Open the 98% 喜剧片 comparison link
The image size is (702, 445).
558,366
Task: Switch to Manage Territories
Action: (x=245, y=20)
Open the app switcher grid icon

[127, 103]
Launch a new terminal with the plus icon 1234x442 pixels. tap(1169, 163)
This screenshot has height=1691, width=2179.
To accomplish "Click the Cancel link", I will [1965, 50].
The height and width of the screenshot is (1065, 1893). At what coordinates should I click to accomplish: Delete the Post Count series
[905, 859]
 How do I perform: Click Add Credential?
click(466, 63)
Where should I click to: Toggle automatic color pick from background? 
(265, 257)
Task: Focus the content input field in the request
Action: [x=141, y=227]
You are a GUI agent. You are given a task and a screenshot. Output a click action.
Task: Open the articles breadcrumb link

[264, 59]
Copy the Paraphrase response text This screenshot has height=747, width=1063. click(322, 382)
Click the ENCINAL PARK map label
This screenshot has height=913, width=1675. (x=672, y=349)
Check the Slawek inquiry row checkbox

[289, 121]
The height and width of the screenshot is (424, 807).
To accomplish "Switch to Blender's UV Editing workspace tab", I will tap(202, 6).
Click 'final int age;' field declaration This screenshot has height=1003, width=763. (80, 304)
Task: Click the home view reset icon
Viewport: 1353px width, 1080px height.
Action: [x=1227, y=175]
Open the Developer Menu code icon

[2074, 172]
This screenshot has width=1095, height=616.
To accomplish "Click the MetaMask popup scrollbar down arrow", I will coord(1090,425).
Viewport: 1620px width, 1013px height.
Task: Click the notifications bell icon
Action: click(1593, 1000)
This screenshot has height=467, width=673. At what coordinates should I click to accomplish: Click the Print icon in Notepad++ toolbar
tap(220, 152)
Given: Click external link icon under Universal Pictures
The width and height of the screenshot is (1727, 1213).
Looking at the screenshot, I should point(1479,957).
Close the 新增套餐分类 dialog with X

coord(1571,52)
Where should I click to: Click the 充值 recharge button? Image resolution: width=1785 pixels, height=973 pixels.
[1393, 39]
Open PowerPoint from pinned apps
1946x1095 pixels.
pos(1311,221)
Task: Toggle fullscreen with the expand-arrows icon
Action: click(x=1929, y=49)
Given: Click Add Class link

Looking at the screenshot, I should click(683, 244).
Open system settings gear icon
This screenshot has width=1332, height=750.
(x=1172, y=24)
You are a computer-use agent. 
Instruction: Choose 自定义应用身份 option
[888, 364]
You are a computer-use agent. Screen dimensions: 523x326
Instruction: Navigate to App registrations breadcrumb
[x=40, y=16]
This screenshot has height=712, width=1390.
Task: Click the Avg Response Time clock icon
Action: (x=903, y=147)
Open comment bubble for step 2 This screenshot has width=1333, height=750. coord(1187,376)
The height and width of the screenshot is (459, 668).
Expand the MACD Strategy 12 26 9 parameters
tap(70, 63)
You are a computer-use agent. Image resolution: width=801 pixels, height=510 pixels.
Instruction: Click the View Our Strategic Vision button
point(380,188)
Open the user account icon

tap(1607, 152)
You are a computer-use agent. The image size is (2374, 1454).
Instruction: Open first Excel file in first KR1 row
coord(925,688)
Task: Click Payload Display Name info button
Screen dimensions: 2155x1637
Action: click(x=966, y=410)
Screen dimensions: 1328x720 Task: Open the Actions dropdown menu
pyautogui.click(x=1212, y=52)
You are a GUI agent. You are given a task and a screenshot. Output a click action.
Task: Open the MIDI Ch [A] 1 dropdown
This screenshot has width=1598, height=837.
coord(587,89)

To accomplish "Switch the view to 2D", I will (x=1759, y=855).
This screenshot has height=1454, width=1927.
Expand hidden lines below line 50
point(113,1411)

* Assignment
The full listing above is to be given again exactly.

* Answer section
Open the 98% 喜剧片 comparison link
The image size is (702, 445).
558,366
Task: Switch to Manage Territories
Action: (x=245, y=20)
Open the app switcher grid icon

[127, 103]
Launch a new terminal with the plus icon 1234x442 pixels. tap(1169, 163)
This screenshot has height=1691, width=2179.
To accomplish "Click the Cancel link", I will [1965, 50].
The height and width of the screenshot is (1065, 1893). At what coordinates should I click to accomplish: Delete the Post Count series
[905, 859]
 How do I perform: Click Add Credential?
click(466, 63)
Where should I click to: Toggle automatic color pick from background? 
(265, 257)
Task: Focus the content input field in the request
Action: [x=141, y=227]
You are a GUI agent. You are given a task and a screenshot. Output a click action.
Task: Open the articles breadcrumb link

[264, 59]
Copy the Paraphrase response text This screenshot has height=747, width=1063. click(322, 382)
Click the ENCINAL PARK map label
This screenshot has height=913, width=1675. (x=672, y=349)
Check the Slawek inquiry row checkbox

[289, 121]
The height and width of the screenshot is (424, 807).
To accomplish "Switch to Blender's UV Editing workspace tab", I will tap(202, 6).
Click 'final int age;' field declaration This screenshot has height=1003, width=763. (80, 304)
Task: Click the home view reset icon
Viewport: 1353px width, 1080px height.
Action: [x=1227, y=175]
Open the Developer Menu code icon

[2074, 172]
This screenshot has width=1095, height=616.
To accomplish "Click the MetaMask popup scrollbar down arrow", I will coord(1090,425).
Viewport: 1620px width, 1013px height.
Task: Click the notifications bell icon
Action: click(1593, 1000)
This screenshot has height=467, width=673. At what coordinates should I click to accomplish: Click the Print icon in Notepad++ toolbar
tap(220, 152)
Given: Click external link icon under Universal Pictures
The width and height of the screenshot is (1727, 1213).
Looking at the screenshot, I should point(1479,957).
Close the 新增套餐分类 dialog with X

coord(1571,52)
Where should I click to: Click the 充值 recharge button? Image resolution: width=1785 pixels, height=973 pixels.
[1393, 39]
Open PowerPoint from pinned apps
1946x1095 pixels.
pos(1311,221)
Task: Toggle fullscreen with the expand-arrows icon
Action: click(x=1929, y=49)
Given: Click Add Class link

Looking at the screenshot, I should click(683, 244).
Open system settings gear icon
This screenshot has width=1332, height=750.
(x=1172, y=24)
You are a computer-use agent. 
Instruction: Choose 自定义应用身份 option
[888, 364]
You are a computer-use agent. Screen dimensions: 523x326
Instruction: Navigate to App registrations breadcrumb
[x=40, y=16]
This screenshot has height=712, width=1390.
Task: Click the Avg Response Time clock icon
Action: (x=903, y=147)
Open comment bubble for step 2 This screenshot has width=1333, height=750. coord(1187,376)
The height and width of the screenshot is (459, 668).
Expand the MACD Strategy 12 26 9 parameters
tap(70, 63)
You are a computer-use agent. Image resolution: width=801 pixels, height=510 pixels.
Instruction: Click the View Our Strategic Vision button
point(380,188)
Open the user account icon

tap(1607, 152)
You are a computer-use agent. The image size is (2374, 1454).
Instruction: Open first Excel file in first KR1 row
coord(925,688)
Task: Click Payload Display Name info button
Screen dimensions: 2155x1637
Action: click(x=966, y=410)
Screen dimensions: 1328x720 Task: Open the Actions dropdown menu
pyautogui.click(x=1212, y=52)
You are a GUI agent. You are given a task and a screenshot. Output a click action.
Task: Open the MIDI Ch [A] 1 dropdown
This screenshot has width=1598, height=837.
coord(587,89)

To accomplish "Switch the view to 2D", I will (x=1759, y=855).
This screenshot has height=1454, width=1927.
Expand hidden lines below line 50
point(113,1411)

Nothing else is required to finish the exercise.